What is your specialty area?
In a former life, I was a Licence Aircraft Maintenance Engineer with Qantas who left and obtained an Honours Degree in Ancient History – Roman economic history to be precise. At the Museum, I work primarily with the aviation collection and, because of a long association with boats, I look after the maritime collection. I have also had a long association with cars and I assist my colleague Andrew Grant in this collection area.

How long have you been working at the Museum?
Almost thirty years now, although I had an uncle who worked at the Museum as an Assistant Botanist, so some of my earliest and my most treasured memories are of visiting behind-the-scenes at the Museum. It’s like I have been here forever!

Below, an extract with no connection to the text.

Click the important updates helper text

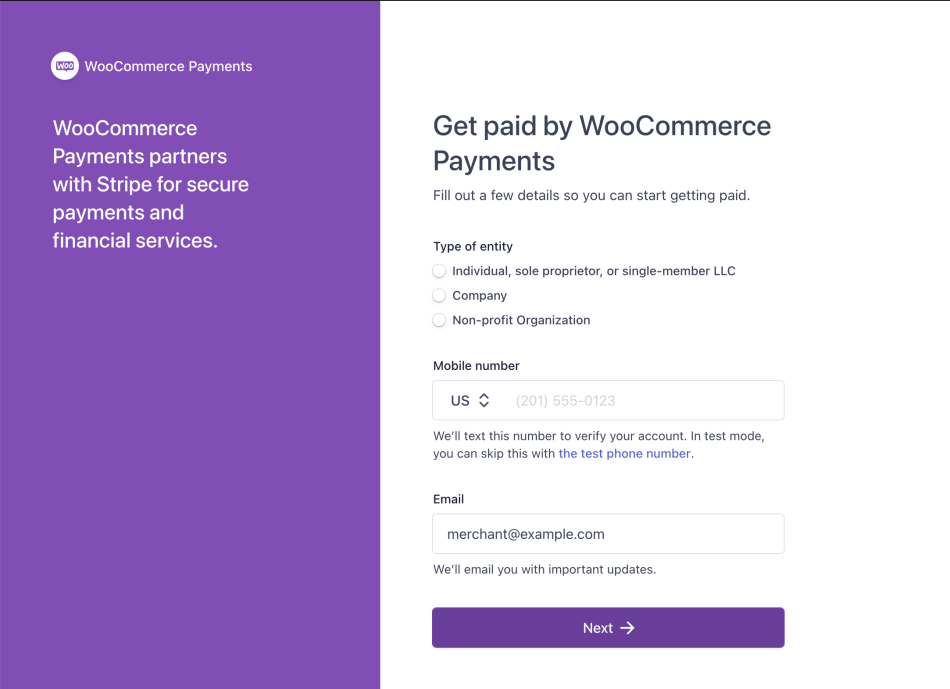pos(544,570)
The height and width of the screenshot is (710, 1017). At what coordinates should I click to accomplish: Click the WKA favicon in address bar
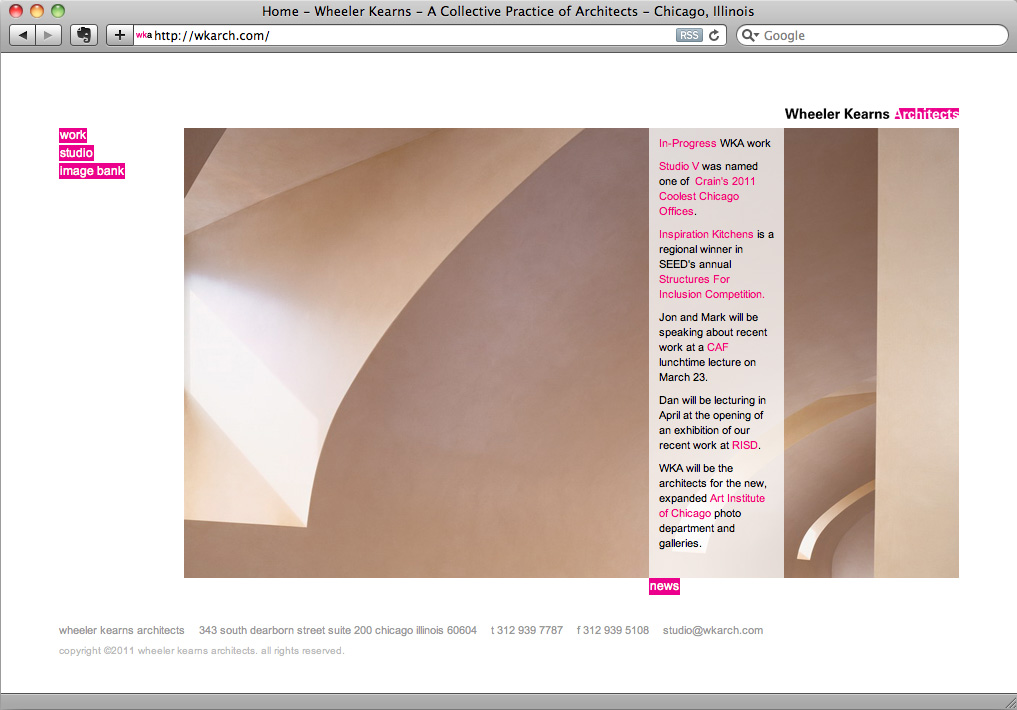click(144, 35)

Favourite object in the collection?
With such a long memory of the Museum, it’s hard to identify a favourite object especially, too, when we have such icons as the Hargrave collection, the Boulton and Watt engine and No.1 locomotive. There is also our fantastic collection of aero engines to consider, but I’d have to say, that the Boeing PB2B-2 Catalina “Frigate Bird II” is very dear to my heart because I like large round engined metal aeroplanes; I’ve met several of the crew who went with it to South America and back and I have met members of Sir P G Taylor’s family who are all delightful people. Sadly, I didn’t get to meet ‘P G’; a real hero in my opinion. The flight of “Frigate Bird II” from Sydney to Valparaiso, Chile and back was a great achievement.

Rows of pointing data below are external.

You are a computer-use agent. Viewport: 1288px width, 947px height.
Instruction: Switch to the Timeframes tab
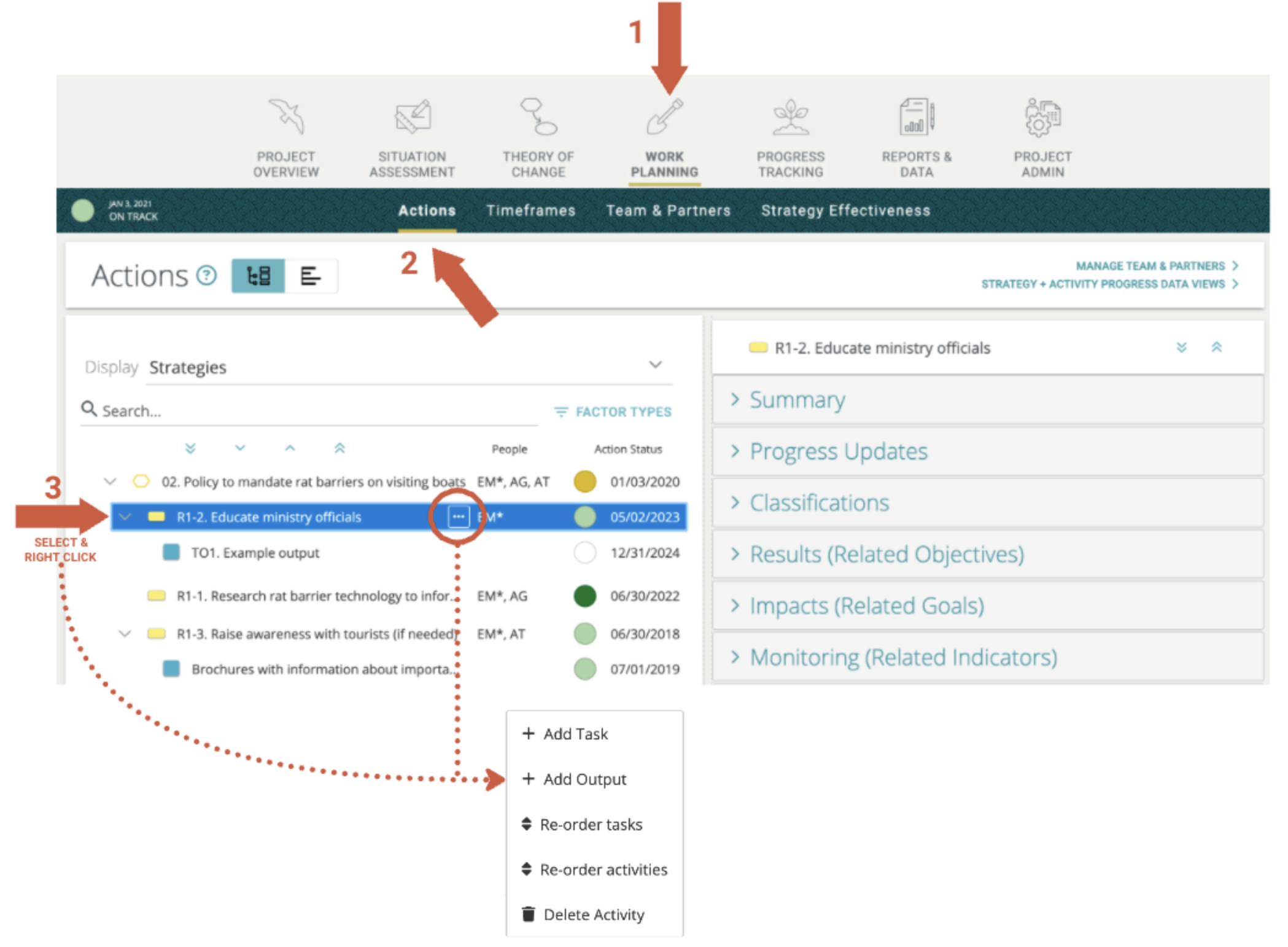pos(530,211)
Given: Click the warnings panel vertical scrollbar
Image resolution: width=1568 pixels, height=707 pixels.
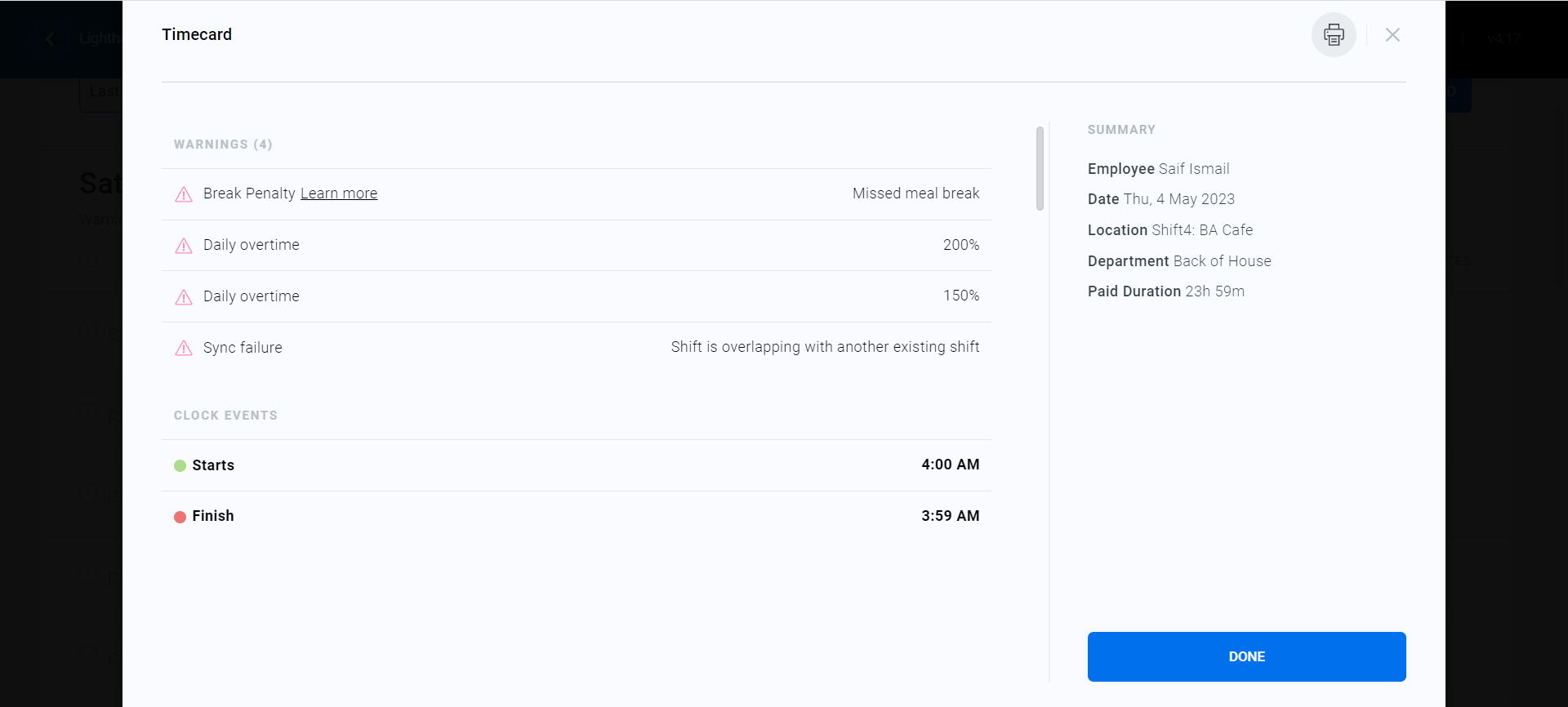Looking at the screenshot, I should (1040, 168).
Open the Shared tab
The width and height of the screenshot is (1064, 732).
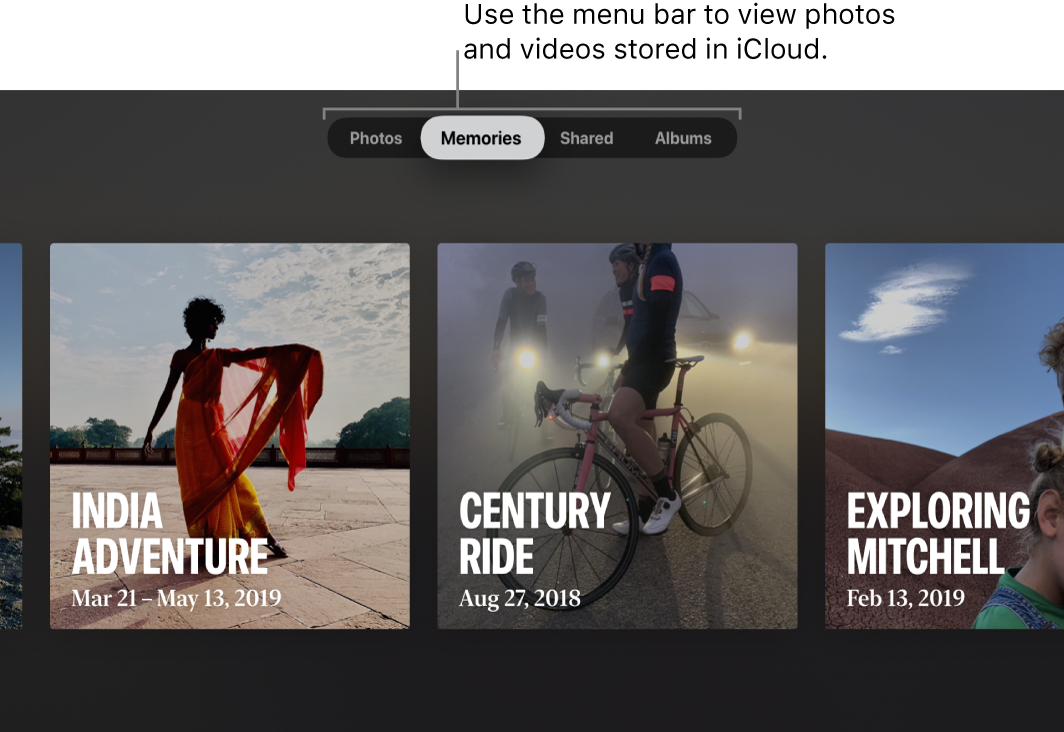click(586, 138)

What piece of research or exhibition are you most proud of in your career at the Museum?
The research that forged a definite link between Lawrence Hargrave’s box kite and the Wright Brother’s “Flyer”. The evolution of the design moved from the Hargrave box kite through Octave Chanute’s “ladder kite” to his “Katydid” and thus the biplane glider, whose layout formed the basis of the “Flyer”. For years people have searched for this link, but I found it! Hargrave was no longer the ‘old kite flyer’, but he was a necessary link in the development of the successful aeroplane. History had denied him that richly deserved accolade for so long.